A matança (3ª e última parte)
Está capaz de ser pendurado, não sem que antes lhe tenha feito o rabo, operação que consistia num corte em circunferência em volta do ânus, que torcido não deixava sair as fezes. Levava dois golpes nas patas detrás de onde se destacavam os nervos, por onde se enviava o “chambarilho”, peça feita de pau, com duas alturas nas
extremidades, que suportava o porco, pendurado da madre do telhado.
Havia quem utilizasse, para pendurar o porco, uma escada. Preferi sempre a suspensão da madre, trabalhava-se mais a vontade.
Agora o porco está por minha conta e do meu tio Viegas.
As mulheres, a minhas tias Antónia e Gertrudes, prepararam os utensílios, tais como tabuleiros, alguidares, facas, tripas de vaca, pimentão moído e tudo o demais necessário ao enchimento da carne.
Vamos abrir o animal.
Começo por tirar a língua e algumas molejas da barbela, em seguida o do osso do peito.

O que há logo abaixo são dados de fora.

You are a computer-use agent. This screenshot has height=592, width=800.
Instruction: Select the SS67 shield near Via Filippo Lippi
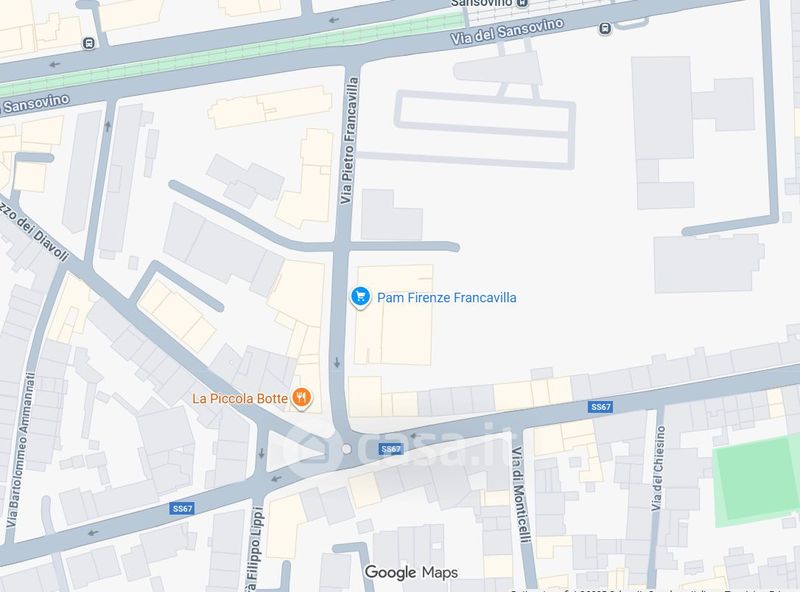click(x=182, y=508)
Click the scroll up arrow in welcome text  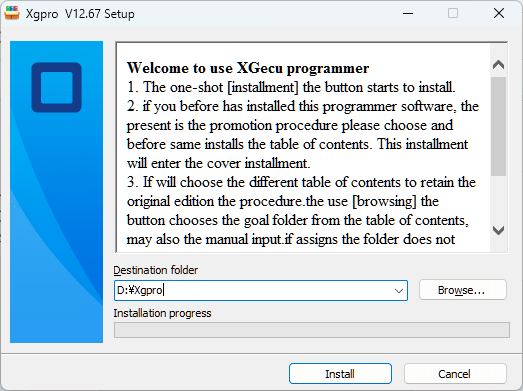pos(499,64)
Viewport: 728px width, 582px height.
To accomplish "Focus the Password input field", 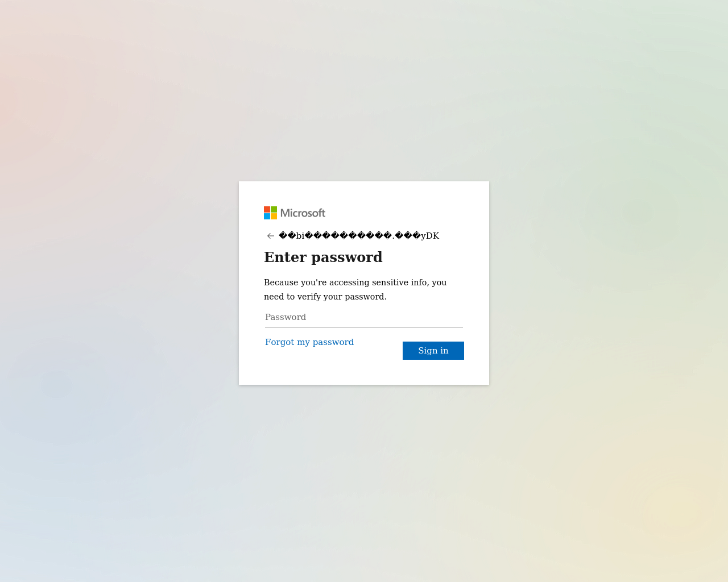I will pos(364,317).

Entre as pernas detrás do porco faço um pequeno golpe, onde meto dois dedos da mão esquerda, para proteger e acompanhar o bico da navalha, que abrirá toda a barriga do porco. As tripas acabam por cair num tabuleiro, onde as mulheres tiram algumas gorduras e ”tiés” que servem para fazer banha e torresmos.
Furei algumas tripas.
Segue-se a tiragem das “fressuras”, fígado, bofe, baço e o coração.
Observava sempre o coração para verificar o número de golpes, quando do espetar da faca.
Daqueles órgãos do porco sai a primeira refeição.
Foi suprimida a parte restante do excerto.